**Exercise prompt**
Set down every entry again, exactly as it appears.

### Entries shown

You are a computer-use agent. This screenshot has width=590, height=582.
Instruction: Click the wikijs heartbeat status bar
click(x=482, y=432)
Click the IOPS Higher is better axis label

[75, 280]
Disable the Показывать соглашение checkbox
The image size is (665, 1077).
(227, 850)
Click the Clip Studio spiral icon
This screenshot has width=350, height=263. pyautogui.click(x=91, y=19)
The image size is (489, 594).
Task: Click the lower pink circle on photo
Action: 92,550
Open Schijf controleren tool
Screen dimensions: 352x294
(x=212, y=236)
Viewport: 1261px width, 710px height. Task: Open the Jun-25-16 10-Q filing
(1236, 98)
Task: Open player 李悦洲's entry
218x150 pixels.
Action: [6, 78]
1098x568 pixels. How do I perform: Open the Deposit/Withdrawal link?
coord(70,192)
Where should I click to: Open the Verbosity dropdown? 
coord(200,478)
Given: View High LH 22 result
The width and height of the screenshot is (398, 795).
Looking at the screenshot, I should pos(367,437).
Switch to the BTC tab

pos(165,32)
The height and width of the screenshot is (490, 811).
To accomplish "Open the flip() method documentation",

######

**Result of this task**
You are a computer-use agent. This screenshot has width=590, height=582.
Instruction: Click the wikijs heartbeat status bar
click(x=482, y=432)
Click the IOPS Higher is better axis label

[75, 280]
Disable the Показывать соглашение checkbox
The image size is (665, 1077).
(227, 850)
Click the Clip Studio spiral icon
This screenshot has width=350, height=263. pyautogui.click(x=91, y=19)
The image size is (489, 594).
Task: Click the lower pink circle on photo
Action: 92,550
Open Schijf controleren tool
Screen dimensions: 352x294
(x=212, y=236)
Viewport: 1261px width, 710px height. Task: Open the Jun-25-16 10-Q filing
(1236, 98)
Task: Open player 李悦洲's entry
218x150 pixels.
Action: [6, 78]
1098x568 pixels. How do I perform: Open the Deposit/Withdrawal link?
coord(70,192)
Where should I click to: Open the Verbosity dropdown? 
coord(200,478)
Given: View High LH 22 result
The width and height of the screenshot is (398, 795).
Looking at the screenshot, I should pos(367,437).
Switch to the BTC tab

pos(165,32)
The height and width of the screenshot is (490, 811).
To accomplish "Open the flip() method documentation",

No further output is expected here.